::: Фрагмент документа

Прибалтийская фотография на меня повлияла так же, как и на развитие советской, потому что она дала стиль, который был аморфен, никакого стиля не было, а были способные авторы. Взять, например, старый «Огонек» или «Советский Союз». Там есть отличные, прекрасные снимки, которые не попали в историю фотографии,  потому что не было интересных идей.

В начале 60-х годов латышская фотография была исключительно изобразительная  - Балодис, ранний Спурис, Бинде. Там было изящно, красиво, связано с латышской живописью. На всесоюзных выставках латыши выделялись изображением. К 90-м годам уже все перепуталось. На молодых литовцев 80-х годов влияли не старшие литовцы, а латыши – Спурис, Грантс. И вот это направление было изобразительно-концептуальным, а не построенным на литературном содержании. Как и на молодых латышей 80-90-х годов повлияла старая литовская фотография, в какой-то степени я, фотографы из Казани.

В чем на меня оказал заметное влияние Спурис, так это в том, что он вылизывал каждую карточку до состояния шедевра. Мне, как и любому русскому человеку, удобно сделать быстро, тяп-ляп, в расчете на то, что человек, которому я это покажу, поймет, но на самом деле это неправильный метод. Надо доводить до совершенства работу, даже если она не очень хорошая, и тогда ее будут понимать. Но у русских есть это качество небрежности.

Влиял ли на Вас журнал «Советское фото»?

Это было на уровне личных знакомств. Я начинал со многими фотографами, потом они уже ушли в журналистику. Они были меня чуть постарше, на 7-8 лет. «Советское фото» был бы хороший журнал, если бы печатался чуть лучше. А сейчас его невозможно смотреть, потому что непонятно – хорошая ли это фотография, или отпечаток на газетной бумаге. Так как у меня друзья работали в журнале «Советский Союз», то я его регулярно просматривал, а там был очень сильный состав.

::::::
::: Выдержка из данных

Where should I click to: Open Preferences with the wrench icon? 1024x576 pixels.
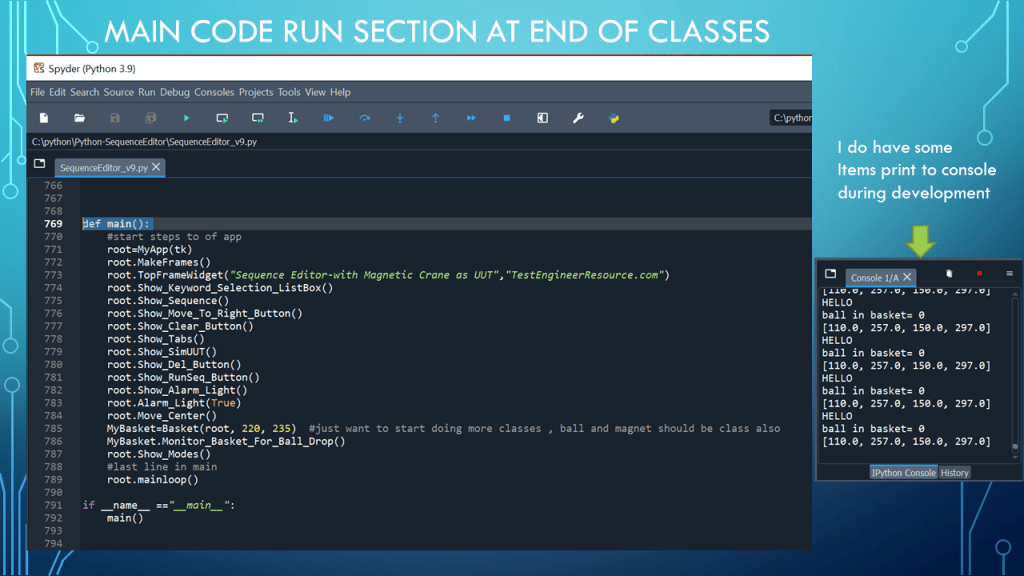click(578, 118)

::::::

**Цель задания**. Выведите без изменений отрывок из текста о прибалтийской фотографии: от слов «Это было на» до слов «очень сильный состав.» включительно.

**Решение задания**.
Это было на уровне личных знакомств. Я начинал со многими фотографами, потом они уже ушли в журналистику. Они были меня чуть постарше, на 7-8 лет. «Советское фото» был бы хороший журнал, если бы печатался чуть лучше. А сейчас его невозможно смотреть, потому что непонятно – хорошая ли это фотография, или отпечаток на газетной бумаге. Так как у меня друзья работали в журнале «Советский Союз», то я его регулярно просматривал, а там был очень сильный состав.